Glenn Gould, une vie à contretemps
Certaines mélodies vous accompagnent toute une vie, celles que jouaient Glenn Gould bercent la dessinatrice Sandrine Revel depuis des années. Dans un bel album réalisé en solo, elle tire le fil de l’histoire de l’interprète génial des Variations Goldberg. En septembre 1981, Glenn Gould est frappé par un AVC. Partant de ce moment, le lecteur se promène dans les souvenirs du pianiste et de ceux qui l’ont connu.

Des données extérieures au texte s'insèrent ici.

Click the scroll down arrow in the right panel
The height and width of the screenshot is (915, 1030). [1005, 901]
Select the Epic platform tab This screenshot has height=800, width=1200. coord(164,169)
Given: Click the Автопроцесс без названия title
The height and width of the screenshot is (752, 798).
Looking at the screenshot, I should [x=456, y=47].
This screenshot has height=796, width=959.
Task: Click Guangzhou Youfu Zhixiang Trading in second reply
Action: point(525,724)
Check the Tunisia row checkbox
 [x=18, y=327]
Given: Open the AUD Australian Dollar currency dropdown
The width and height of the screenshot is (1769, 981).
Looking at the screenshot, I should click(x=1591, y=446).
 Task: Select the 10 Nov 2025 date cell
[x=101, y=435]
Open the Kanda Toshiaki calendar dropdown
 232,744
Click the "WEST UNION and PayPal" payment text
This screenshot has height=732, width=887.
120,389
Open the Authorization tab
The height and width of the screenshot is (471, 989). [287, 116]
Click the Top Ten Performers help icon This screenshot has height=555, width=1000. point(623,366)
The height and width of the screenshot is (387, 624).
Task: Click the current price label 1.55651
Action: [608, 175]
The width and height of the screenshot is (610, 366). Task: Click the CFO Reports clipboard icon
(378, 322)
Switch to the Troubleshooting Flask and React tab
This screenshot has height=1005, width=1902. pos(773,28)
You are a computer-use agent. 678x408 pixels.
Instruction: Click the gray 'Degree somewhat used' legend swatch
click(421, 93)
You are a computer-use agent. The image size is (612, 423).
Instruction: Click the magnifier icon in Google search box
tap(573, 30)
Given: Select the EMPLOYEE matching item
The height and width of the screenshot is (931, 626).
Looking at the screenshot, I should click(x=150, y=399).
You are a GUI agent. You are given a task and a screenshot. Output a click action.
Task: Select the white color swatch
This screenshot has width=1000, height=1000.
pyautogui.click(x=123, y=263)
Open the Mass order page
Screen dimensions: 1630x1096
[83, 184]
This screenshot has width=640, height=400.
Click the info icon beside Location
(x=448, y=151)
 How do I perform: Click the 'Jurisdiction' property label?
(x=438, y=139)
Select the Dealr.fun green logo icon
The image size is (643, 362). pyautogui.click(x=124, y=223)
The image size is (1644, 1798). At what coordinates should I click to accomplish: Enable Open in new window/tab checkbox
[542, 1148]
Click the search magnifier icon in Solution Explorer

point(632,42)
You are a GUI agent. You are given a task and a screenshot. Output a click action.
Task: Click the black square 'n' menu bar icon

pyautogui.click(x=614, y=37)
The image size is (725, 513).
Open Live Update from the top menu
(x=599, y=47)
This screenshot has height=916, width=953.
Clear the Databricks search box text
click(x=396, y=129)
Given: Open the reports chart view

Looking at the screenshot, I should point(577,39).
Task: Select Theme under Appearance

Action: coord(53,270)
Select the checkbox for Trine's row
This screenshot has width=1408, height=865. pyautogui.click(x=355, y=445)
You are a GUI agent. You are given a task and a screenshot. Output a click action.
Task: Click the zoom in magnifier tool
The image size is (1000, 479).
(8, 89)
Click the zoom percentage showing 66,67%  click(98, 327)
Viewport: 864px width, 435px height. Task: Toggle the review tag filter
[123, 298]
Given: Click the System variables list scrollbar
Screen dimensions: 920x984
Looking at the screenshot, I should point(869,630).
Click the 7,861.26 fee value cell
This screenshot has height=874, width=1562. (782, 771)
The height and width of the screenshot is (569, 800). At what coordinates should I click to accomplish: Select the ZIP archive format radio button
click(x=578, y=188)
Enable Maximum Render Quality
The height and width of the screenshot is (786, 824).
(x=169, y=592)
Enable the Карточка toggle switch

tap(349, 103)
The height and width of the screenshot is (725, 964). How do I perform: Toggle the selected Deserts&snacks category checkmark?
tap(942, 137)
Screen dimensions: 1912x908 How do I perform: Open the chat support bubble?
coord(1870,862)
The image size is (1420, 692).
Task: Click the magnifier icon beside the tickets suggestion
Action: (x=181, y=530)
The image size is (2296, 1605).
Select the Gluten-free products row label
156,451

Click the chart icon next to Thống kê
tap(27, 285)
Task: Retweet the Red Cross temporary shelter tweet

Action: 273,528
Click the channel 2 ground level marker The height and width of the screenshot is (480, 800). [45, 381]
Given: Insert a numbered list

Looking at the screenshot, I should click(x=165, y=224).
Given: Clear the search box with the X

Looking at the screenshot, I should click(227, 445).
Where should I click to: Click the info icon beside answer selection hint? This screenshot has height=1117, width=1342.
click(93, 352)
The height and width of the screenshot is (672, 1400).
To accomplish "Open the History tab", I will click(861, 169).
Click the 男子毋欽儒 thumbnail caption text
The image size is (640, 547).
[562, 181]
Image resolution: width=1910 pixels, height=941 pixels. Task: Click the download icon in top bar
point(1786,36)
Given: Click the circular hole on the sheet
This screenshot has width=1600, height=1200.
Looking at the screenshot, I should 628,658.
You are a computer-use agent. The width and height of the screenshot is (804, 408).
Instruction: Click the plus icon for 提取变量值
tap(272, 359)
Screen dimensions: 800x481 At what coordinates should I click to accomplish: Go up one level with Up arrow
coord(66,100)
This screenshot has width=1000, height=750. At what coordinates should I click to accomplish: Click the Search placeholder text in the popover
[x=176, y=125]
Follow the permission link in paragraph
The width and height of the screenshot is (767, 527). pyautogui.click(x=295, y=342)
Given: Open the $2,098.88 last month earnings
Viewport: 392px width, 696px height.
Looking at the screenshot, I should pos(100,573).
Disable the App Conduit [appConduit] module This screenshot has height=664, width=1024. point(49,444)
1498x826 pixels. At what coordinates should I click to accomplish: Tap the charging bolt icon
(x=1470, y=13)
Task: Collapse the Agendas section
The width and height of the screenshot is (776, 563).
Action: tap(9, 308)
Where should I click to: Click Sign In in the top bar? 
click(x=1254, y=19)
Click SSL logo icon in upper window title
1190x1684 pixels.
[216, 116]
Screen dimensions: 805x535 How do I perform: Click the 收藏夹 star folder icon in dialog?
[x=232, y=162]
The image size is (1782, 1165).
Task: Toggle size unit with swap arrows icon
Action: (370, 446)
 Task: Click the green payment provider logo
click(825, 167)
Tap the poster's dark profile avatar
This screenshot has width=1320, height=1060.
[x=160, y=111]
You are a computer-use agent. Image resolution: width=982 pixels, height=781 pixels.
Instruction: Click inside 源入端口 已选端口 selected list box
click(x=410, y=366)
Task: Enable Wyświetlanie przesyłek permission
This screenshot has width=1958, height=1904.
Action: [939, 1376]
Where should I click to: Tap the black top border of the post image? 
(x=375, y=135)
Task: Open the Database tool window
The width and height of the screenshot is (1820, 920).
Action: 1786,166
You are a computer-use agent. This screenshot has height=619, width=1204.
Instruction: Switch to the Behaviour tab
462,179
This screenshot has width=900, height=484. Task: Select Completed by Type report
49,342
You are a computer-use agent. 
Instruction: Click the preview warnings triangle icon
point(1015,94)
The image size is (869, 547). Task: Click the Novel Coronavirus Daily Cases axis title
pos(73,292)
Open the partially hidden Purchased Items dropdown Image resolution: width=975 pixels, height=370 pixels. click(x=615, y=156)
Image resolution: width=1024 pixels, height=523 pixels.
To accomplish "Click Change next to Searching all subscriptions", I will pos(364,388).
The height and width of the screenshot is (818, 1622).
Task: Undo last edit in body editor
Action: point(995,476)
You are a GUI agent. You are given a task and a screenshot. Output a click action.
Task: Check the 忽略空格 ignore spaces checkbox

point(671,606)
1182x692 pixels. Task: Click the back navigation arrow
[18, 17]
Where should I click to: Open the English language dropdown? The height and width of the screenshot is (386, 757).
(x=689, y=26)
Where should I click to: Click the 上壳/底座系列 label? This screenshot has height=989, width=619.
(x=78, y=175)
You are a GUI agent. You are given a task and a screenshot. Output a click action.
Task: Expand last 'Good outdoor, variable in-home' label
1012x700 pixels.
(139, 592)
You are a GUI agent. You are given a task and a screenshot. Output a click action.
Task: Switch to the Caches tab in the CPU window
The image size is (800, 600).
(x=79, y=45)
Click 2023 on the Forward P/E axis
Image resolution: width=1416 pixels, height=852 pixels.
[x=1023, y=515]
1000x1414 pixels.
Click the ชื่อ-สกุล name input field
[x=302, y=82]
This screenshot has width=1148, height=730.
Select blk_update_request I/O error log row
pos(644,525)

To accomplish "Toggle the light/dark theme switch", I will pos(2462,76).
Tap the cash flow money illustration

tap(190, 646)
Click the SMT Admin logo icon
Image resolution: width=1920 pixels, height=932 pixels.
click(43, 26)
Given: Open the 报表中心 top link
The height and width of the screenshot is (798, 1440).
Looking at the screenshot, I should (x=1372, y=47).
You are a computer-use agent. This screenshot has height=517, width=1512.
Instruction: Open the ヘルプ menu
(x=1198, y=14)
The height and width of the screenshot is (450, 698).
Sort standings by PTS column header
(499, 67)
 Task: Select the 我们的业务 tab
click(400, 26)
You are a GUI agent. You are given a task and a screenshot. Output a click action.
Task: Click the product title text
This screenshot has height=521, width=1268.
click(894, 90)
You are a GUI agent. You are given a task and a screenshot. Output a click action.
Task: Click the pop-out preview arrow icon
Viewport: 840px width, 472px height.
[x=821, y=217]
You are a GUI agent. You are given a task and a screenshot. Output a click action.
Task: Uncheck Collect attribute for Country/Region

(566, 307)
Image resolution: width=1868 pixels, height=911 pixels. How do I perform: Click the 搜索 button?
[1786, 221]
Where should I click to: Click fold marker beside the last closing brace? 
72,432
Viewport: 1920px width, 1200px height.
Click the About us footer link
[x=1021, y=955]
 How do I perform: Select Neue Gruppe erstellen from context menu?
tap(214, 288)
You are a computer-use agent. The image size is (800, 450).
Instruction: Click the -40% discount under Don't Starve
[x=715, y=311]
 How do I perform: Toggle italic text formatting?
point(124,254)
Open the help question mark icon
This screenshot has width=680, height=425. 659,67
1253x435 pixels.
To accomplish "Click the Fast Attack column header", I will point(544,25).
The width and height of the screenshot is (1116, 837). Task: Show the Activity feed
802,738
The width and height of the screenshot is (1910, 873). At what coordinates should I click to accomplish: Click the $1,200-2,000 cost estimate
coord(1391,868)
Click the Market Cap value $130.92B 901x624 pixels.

Sa personnalité s’éclaire peu à peu : tyrannique avec son agent, contraint par des rituels envahissants — la chaise très basse, le précieux Steinway, les chantonnements qui agaçaient tant certains auditeurs —, hypocondriaque… Il choisit d’arrêter les concerts très tôt, malgré le succès, pour se consacrer aux enregistrements en studio et à la création de documentaires radiophoniques.
Sandrine Revel (N’embrassez pas qui vous voudrez, avec Marzena Sowa, La Lesbienne invisible ou la série Un drôle d’ange gardien) évite avec bonheur le piège de la biographie exhaustive. Un rigoureux travail de recherche iconographique (et sans doute des heures de lecture, de visionnage et d’écoute…) lui permet d’être très proche de la réalité de la vie de l’artiste. Elle sait aussi intégrer à l’album son Glenn Gould intime. Le trait délicat, rond, et les couleurs légères évoquent l’homme en douceur, avec une touche d’onirisme. De belles trouvailles graphiques proposent des « visions » de l’esprit de Glenn Gould. Elles sont au service de la mission que s’est donné Sandrine Revel : comprendre ce que ce génie avait d’irréductible, la singularité de son rapport à la musique.